Нельзя ли с тоски-то с этой кинуться в мир фантазии и там, на свой собственный страх и риск, создать приятную фигуру «нового человека», который воспринял бы новую мысль во всем ее объеме и всем существом своим, вообще создать образец высокого, честного, сильного, правдивого и не мирящегося с наследием прошлого, но при этом и неуязвленного больною совестью? Можно. Это делали многие беллетристы. В литературе нашей существует целая коллекция романов, в которых фигурируют «новые люди» и которые производили в свое время известную сенсацию, но ныне почти забыты. Успенский посвящает этой литературе любопытную страницу в очерке «На старом пепелище». Он вполне признает ее историческую законность. В том обществе, которому казалось, что оно вдруг разорвало всякую связь с своим прошлым, необходимо должен был явиться запрос на изображение совершенно новой жизни и новых людей, и чтобы все в этих людях было добро зело, как в первые дни творения. Взволнованная Крымской войной, затем освобождением крестьян и другими реформами общественная совесть требовала великого, сильного, честного, в противоположность тому постылому прошлому, от которого она только что отвернулась. Романисты удовлетворяли этой потребности. Все это так. «Но, – говорит Успенский, – между этими крайностями, то есть между недавним беспримерным нравственным падением и беспримерною жаждою нового и возвышенного, есть третья черта, черта подлинного состояния общественной души, забытая авторами, и старыми, и новыми: эта черта – страдание. Новый автор, рисуя для пробужденной совести образцы, в которые должно бы облечься это пробуждение, но не говоря ни слова о страданиях, о борьбе с самим собой, страданиях и борьбе, которые неизбежно должны были обрушиться на всякого обессиленного нравственно человека, поставленного в необходимость быть нравственно сильным, – автор делал большой промах: он предоставлял измученному представителю толпы биться как рыба об лед и давал полную возможность врагам своих идеалов во все горло хохотать над ошибками, бессилием, недомыслием человека, торопившегося перебраться с одного берега на другой, торопившегося от неправды, бессовестности уйти к совести и правде во всем».

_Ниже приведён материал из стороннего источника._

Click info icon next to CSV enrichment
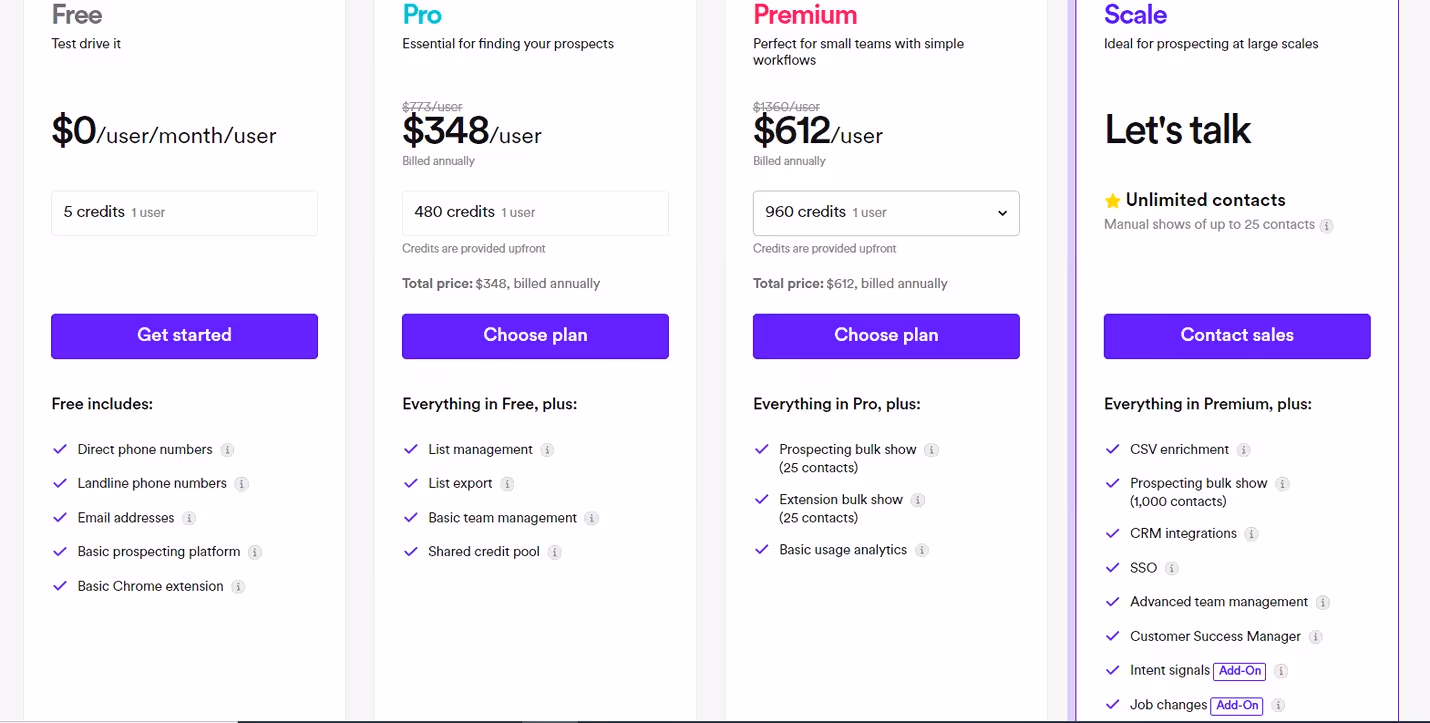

Труден путь общественного обновления. Трудно прилаживаются к новой мысли люди, в течение веков воспитывавшие в себе, по выражению нашего автора, «свиной элемент». Новая мысль «жертв искупительных просит»{24}: она, как женщина, в болезнях родит чад. Даже успехи ее, по крайней мере на первых порах или тотчас после первого розового и не особенно надежного настроения, должны выразиться мучительным сознанием неуравновешенности, больной совести. Чем ярче свет новой мысли, тем, при условии полной искренности, сильнее освещает он потаенные закоулки души, где гнездятся остатки прошлого. Надо вконец истребить в себе эти остатки, и тогда получится новая, высшая гармония взамен разрушенной. Лучше быть недовольным человеком, чем довольной свиньей, как сказал древний мудрец{25}. Раз увидев свет, никто не захочет вернуться к тьме. Раз заболев совестью, мудрено вернуться к прежнему душевному равновесию, еще не обеспокоенному острыми иглами совести; но эти иглы производят боль, и надо искать выхода.

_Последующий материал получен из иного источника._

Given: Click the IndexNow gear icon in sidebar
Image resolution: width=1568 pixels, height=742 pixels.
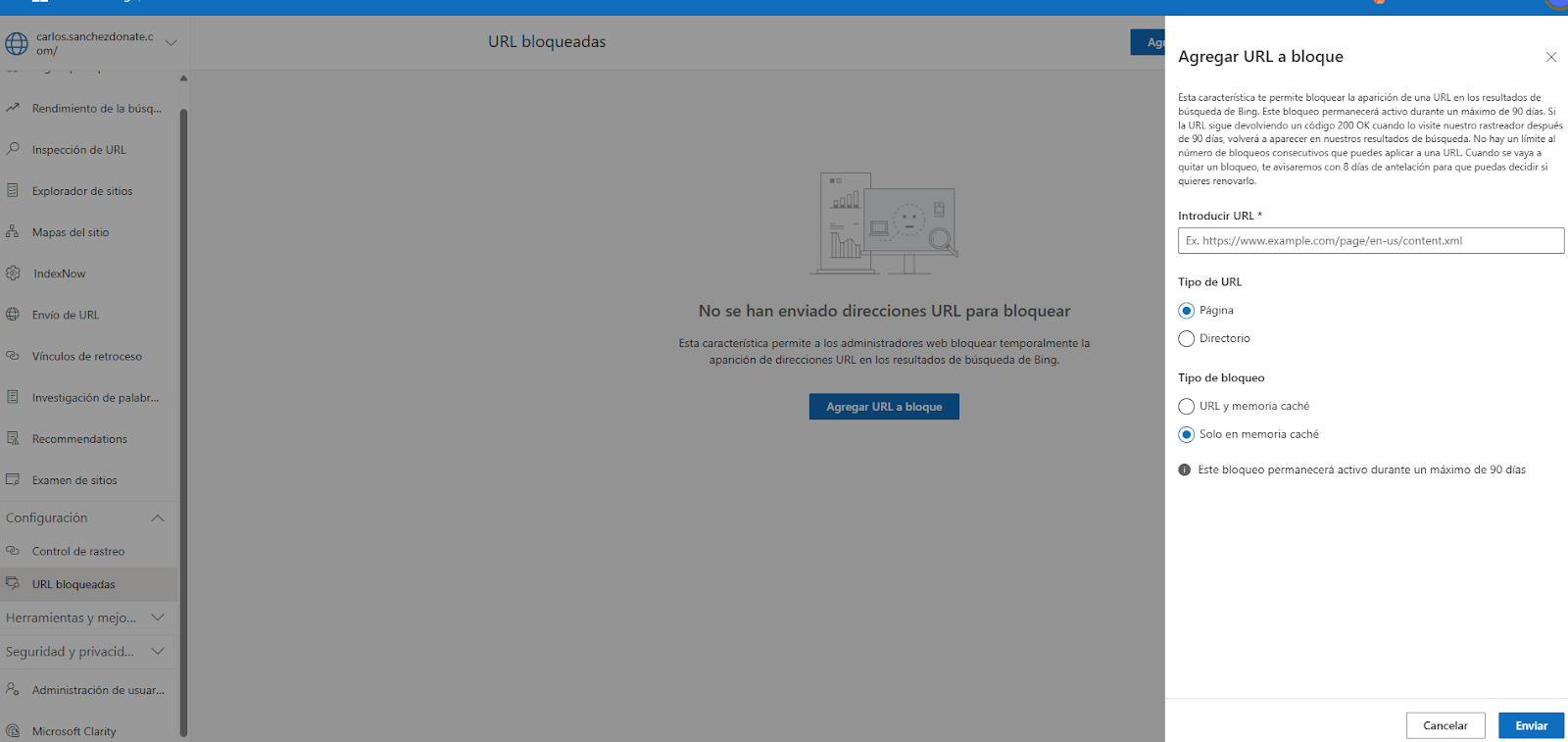Looking at the screenshot, I should pyautogui.click(x=13, y=273).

Герой очерка «Хочешь-не-хочешь», некий Петр Васильевич, нашел выход. Казнокрад, буян, развратник, он уже стариком получил «просияние своего ума», как выражается другой герой Успенского. Получил просияние и «покаялся»: отказался от семьи, от всех выгод и удобств своего положения, ушел из дому и, проживая в своей бывшей деревне тайно от жены, которой некогда наделал много неприятностей, и изредка, тайком же, взглядывая на своего сына, стал, как умел, лечить крестьян и, как мог, учить крестьянских ребятишек. Этим путем он достиг душевного равновесия. Каясь за свое прошлое, он не имел в чем упрекнуть себя в настоящем и спокоен и светел, как дитя. «У меня вот шляпа поярковая, – говорит он, – коровьим составом я ее вымазал, запек в печи – она у меня на двести лет, а там, в ваших-то местах (то есть в „господской“ среде), отдай пять да десять… да неведомо сколько другого при-чендалу потребуется хоть бы к одной к одеже… Не надо этого… Стыдно! Вот ребятишки иной раз листа бумаги ждут по полугоду, а я буду в лорнет смотреть?» Так вот как достигается душевное равновесие.

3Мертвый хватает живого (фр.). – Ред.